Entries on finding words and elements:
_ _ _
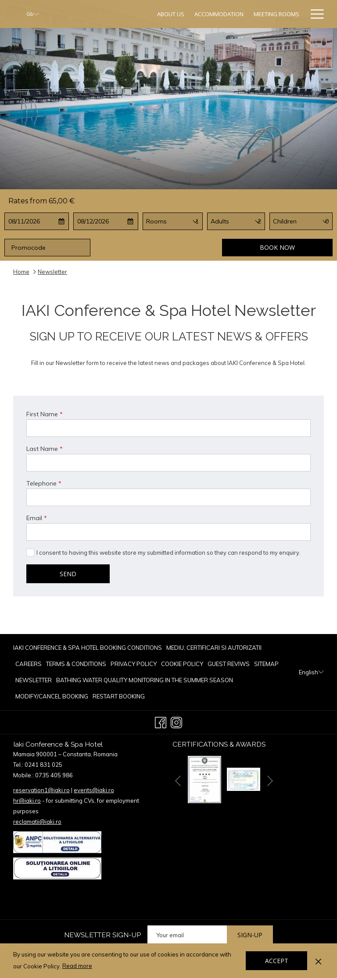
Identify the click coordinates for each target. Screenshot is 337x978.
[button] (36, 221)
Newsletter (33, 680)
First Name (44, 414)
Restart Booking (119, 696)
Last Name (44, 449)
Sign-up (249, 935)
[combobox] (197, 221)
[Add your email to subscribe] (187, 934)
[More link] (314, 14)
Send (68, 574)
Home (21, 271)
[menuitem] (171, 14)
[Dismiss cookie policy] (318, 960)
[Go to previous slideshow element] (177, 781)
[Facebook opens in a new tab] (160, 721)
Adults (220, 221)
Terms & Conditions (76, 663)
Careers (28, 663)
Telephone (43, 483)
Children (285, 221)
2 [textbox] (259, 221)
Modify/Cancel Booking (51, 696)
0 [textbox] (327, 221)
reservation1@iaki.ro (41, 790)
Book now (277, 247)
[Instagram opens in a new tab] (176, 721)
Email (36, 518)
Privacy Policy (134, 663)
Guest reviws (229, 663)
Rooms (156, 221)
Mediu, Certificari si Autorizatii (214, 647)
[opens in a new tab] (204, 778)
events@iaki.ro (94, 790)
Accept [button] (276, 961)
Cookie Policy (182, 663)
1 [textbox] (197, 221)
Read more (77, 966)
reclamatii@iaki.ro (37, 821)
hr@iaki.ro (27, 800)
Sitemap (266, 663)
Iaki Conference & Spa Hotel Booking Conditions (87, 647)
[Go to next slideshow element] (270, 781)
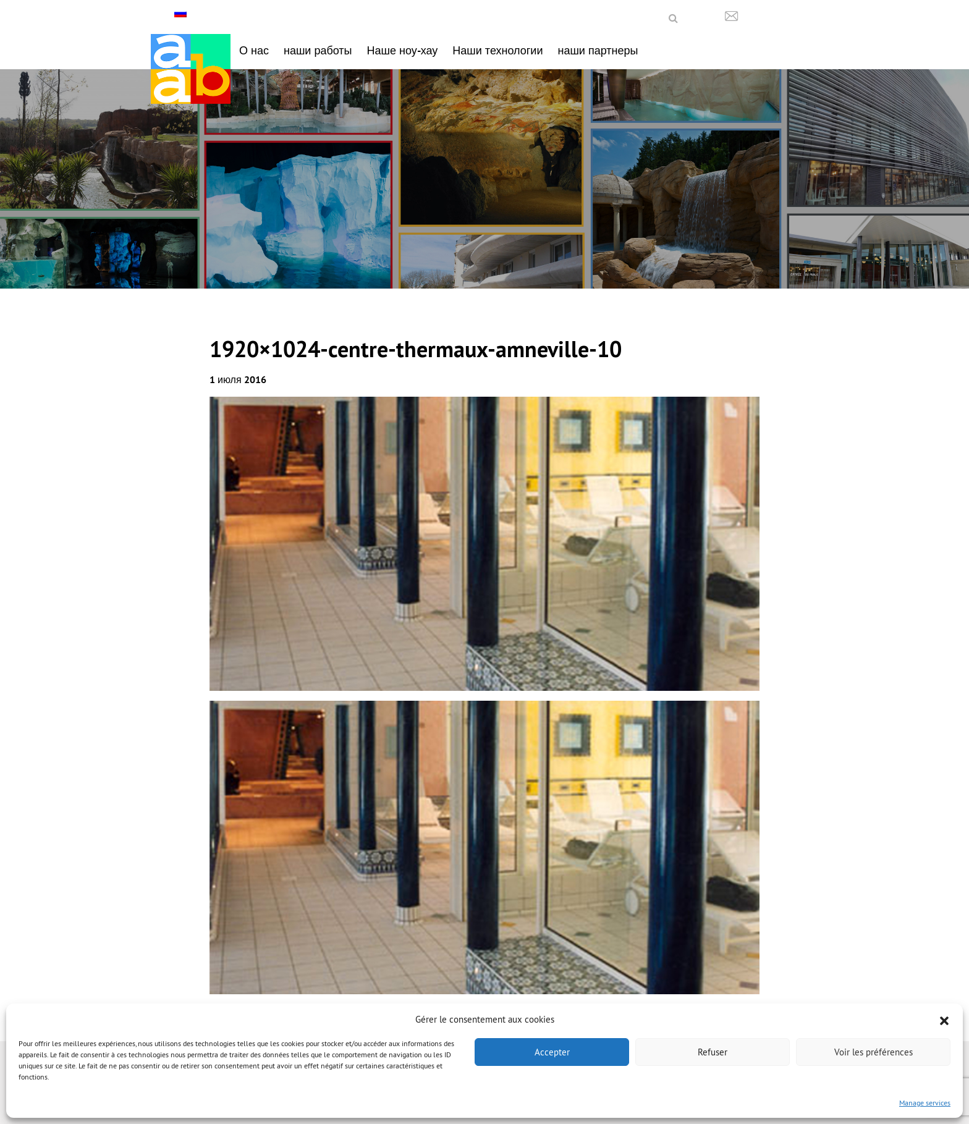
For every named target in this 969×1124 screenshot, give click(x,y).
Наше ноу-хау (402, 50)
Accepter (552, 1052)
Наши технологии (497, 50)
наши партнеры (597, 50)
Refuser (712, 1052)
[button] (944, 1019)
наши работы (318, 50)
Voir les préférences (873, 1052)
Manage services (924, 1102)
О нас (254, 50)
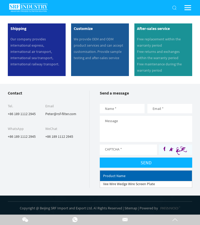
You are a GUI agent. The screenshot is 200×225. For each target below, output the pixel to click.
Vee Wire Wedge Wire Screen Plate (129, 184)
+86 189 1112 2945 (22, 136)
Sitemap (130, 208)
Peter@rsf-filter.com (60, 113)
_ _ _
• _AIM_: Print all of the data above line for line, leaving out the pictures.

• _COMPLETE RESPONSE_:
Identify the click coordinates for each target. Screenshot is 337x978.
[button] (36, 221)
Newsletter (33, 680)
First Name (44, 414)
Restart Booking (119, 696)
Last Name (44, 449)
Sign-up (249, 935)
[combobox] (197, 221)
[Add your email to subscribe] (187, 934)
[More link] (314, 14)
Send (68, 574)
Home (21, 271)
[menuitem] (171, 14)
[Dismiss cookie policy] (318, 960)
[Go to previous slideshow element] (177, 781)
[Facebook opens in a new tab] (160, 721)
Adults (220, 221)
Terms & Conditions (76, 663)
Careers (28, 663)
Telephone (43, 483)
Children (285, 221)
2 [textbox] (259, 221)
Modify/Cancel Booking (51, 696)
0 [textbox] (327, 221)
reservation1@iaki.ro (41, 790)
Book now (277, 247)
[Instagram opens in a new tab] (176, 721)
Email (36, 518)
Privacy Policy (134, 663)
Guest reviws (229, 663)
Rooms (156, 221)
Mediu, Certificari si Autorizatii (214, 647)
[opens in a new tab] (204, 778)
events@iaki.ro (94, 790)
Accept [button] (276, 961)
Cookie Policy (182, 663)
1 [textbox] (197, 221)
Read more (77, 966)
reclamatii@iaki.ro (37, 821)
hr@iaki.ro (27, 800)
Sitemap (266, 663)
Iaki Conference & Spa Hotel Booking Conditions (87, 647)
[Go to next slideshow element] (270, 781)
For every named target in this 969×1124 screenshot, give click(x,y).
Наше ноу-хау (402, 50)
Accepter (552, 1052)
Наши технологии (497, 50)
наши партнеры (597, 50)
Refuser (712, 1052)
[button] (944, 1019)
наши работы (318, 50)
Voir les préférences (873, 1052)
Manage services (924, 1102)
О нас (254, 50)
You are a GUI agent. The screenshot is 200×225. For each target below, output the pixel to click.
Vee Wire Wedge Wire Screen Plate (129, 184)
+86 189 1112 2945 (22, 136)
Sitemap (130, 208)
Peter@rsf-filter.com (60, 113)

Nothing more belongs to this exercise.